Therefore, contemporary definitions of gender must challenge current and historical power relations such as colonialism, nationalism, and capitalism in order to rethink the meaning of gender inequality. Amina Mama, a renowned Nigerian feminist and scholar, understands gender not only at the basic level but also as a concept that is inseparable from larger structures of power such as African nationalism, colonialism, and capitalism. She states that neoliberal economic structures imposed by the west highly contribute to the subordination faced by women: “During the 1980s, the deleterious impact of structural adjustment packages on all but the duplicitous elite living in the capitalist periphery exacerbated the feminization of poverty to such an extent that the gendered nature of global economic strategies and their consequences could no longer be denied.” (Mama 69, 2001) In her essay, Mama certainly places gender at the center of inquiry and questions the meaning of African identity:

“The intellectual challenge of identity lies in the exercise of adding gender to the arsenal of analytical tools required to rethink identity, so that we can deepen our understanding of power, and increase our strategic capacity to engage with and challenge its destructive capacity.” (Mama 71, 2001) In other words, gender needs to be the central mode through which identity and power structures are challenged. Institutions like the government, economy, media, family, and education systems are intertwined and all play a major role in impeding gender equality; thus, gender needs to be placed at the center of government policy in order to combat the deeply engrained patriarchal power systems, like structural adjustment.

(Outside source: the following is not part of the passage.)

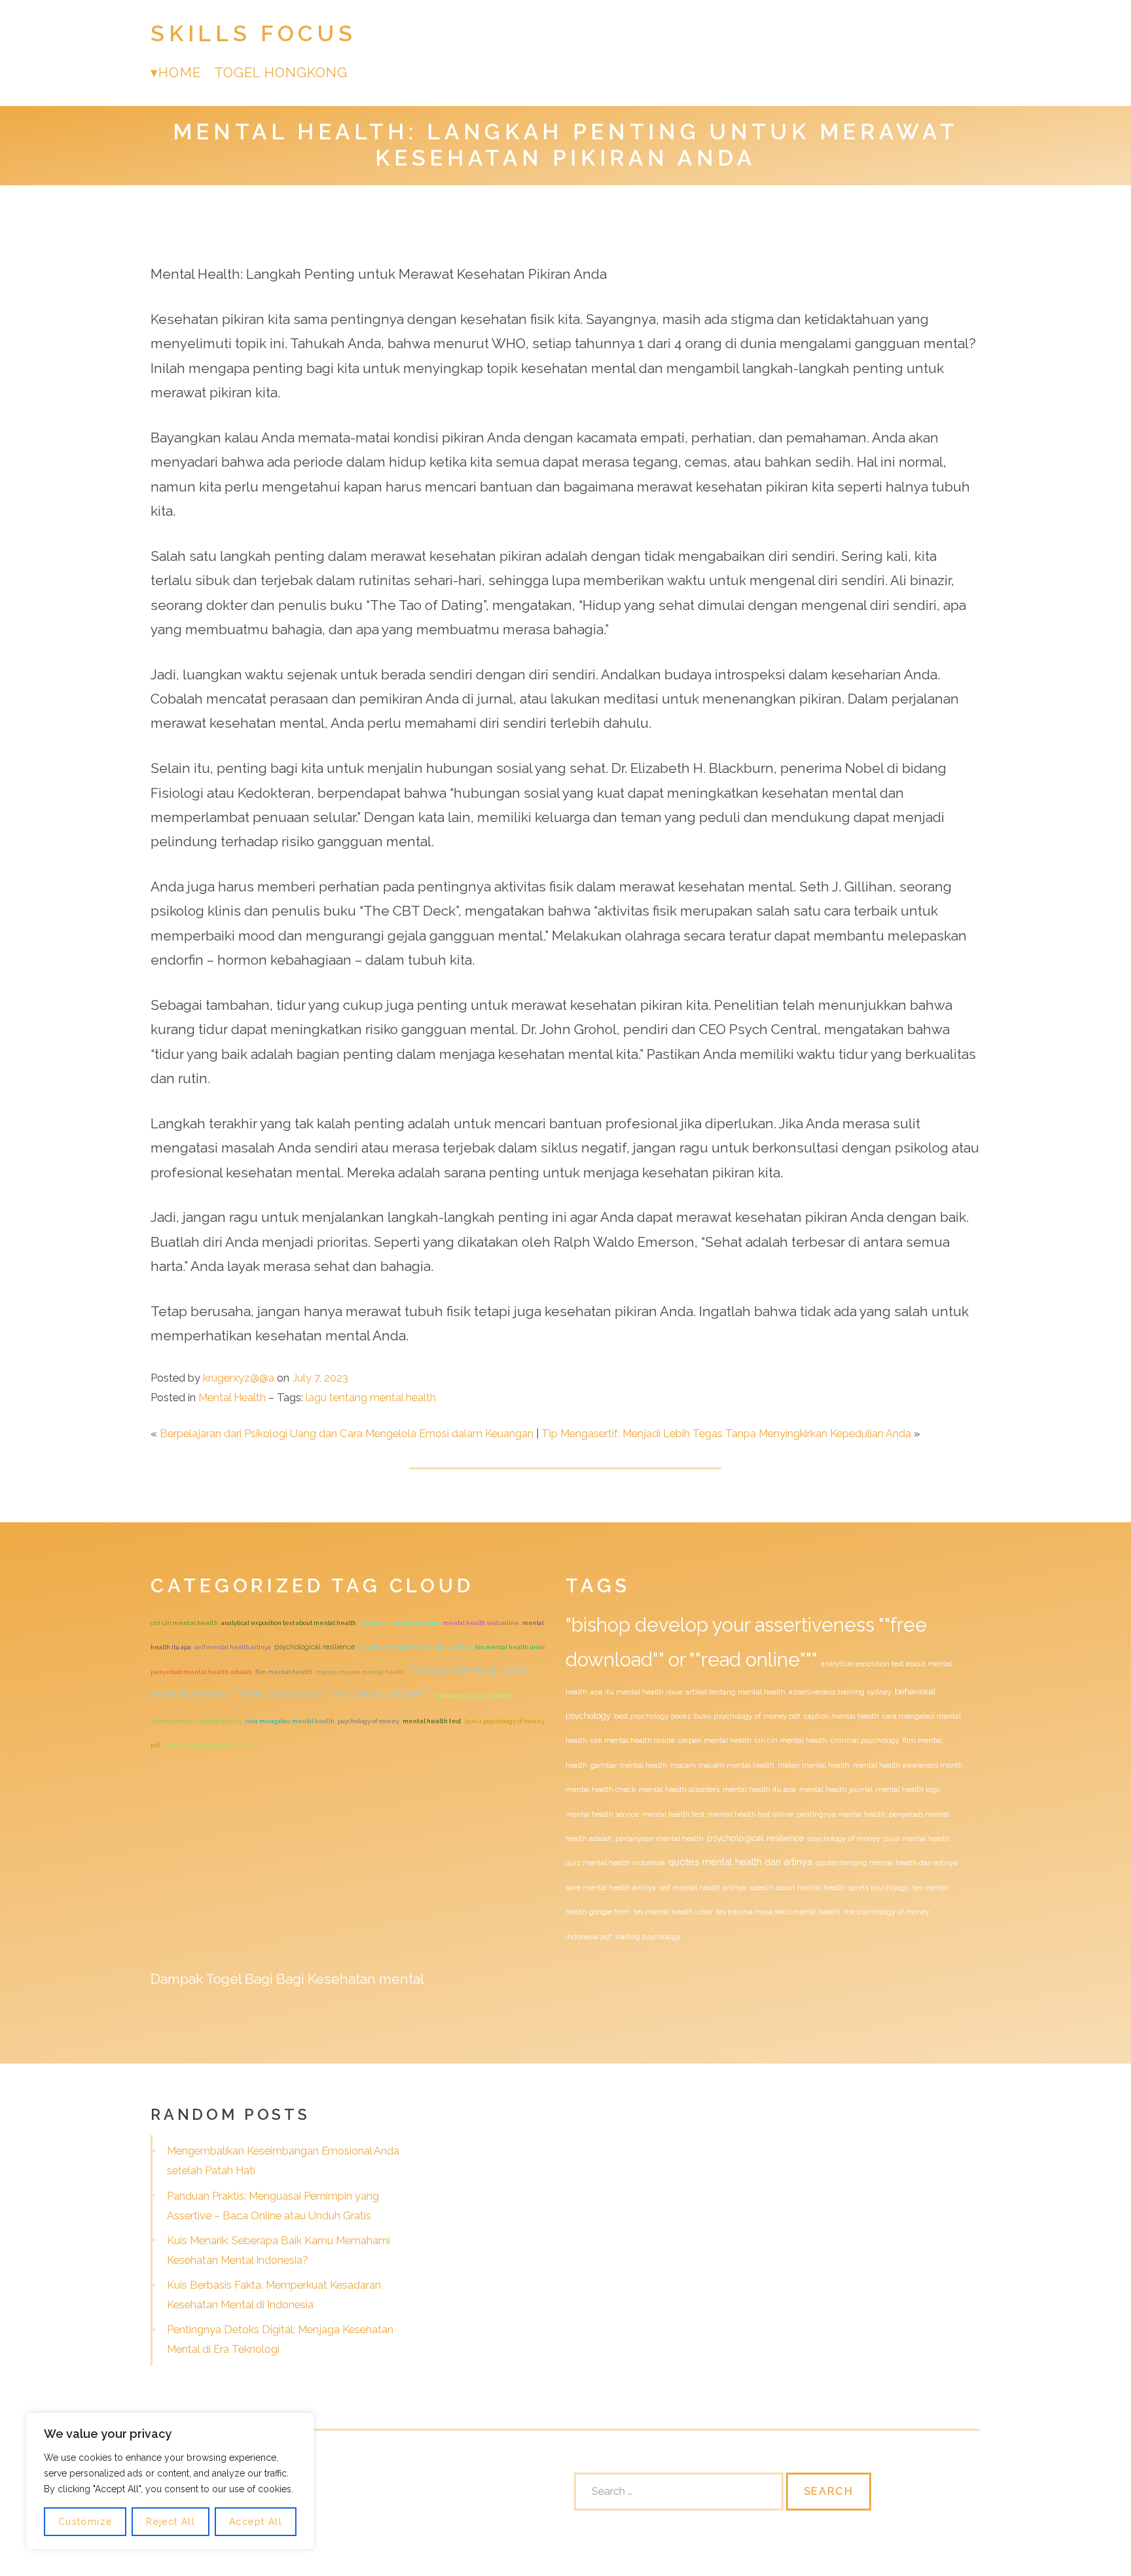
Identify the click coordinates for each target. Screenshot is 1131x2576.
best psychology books (652, 1716)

WOUGNET indeed places gender at the center of inquiry making it a feminist organization whose mission is to combat male-dominated power structures. WOUGNET is committed to creating spaces for women and girls and promoting the use of ICTs. The organization is facilitated by powerful “women who dare to differ and sabotage the patriarchal precedents of received ‘identity politics’ being reproduced by the old regime,” by “developing their own individual and collective agency,” (Mama 71, 2001)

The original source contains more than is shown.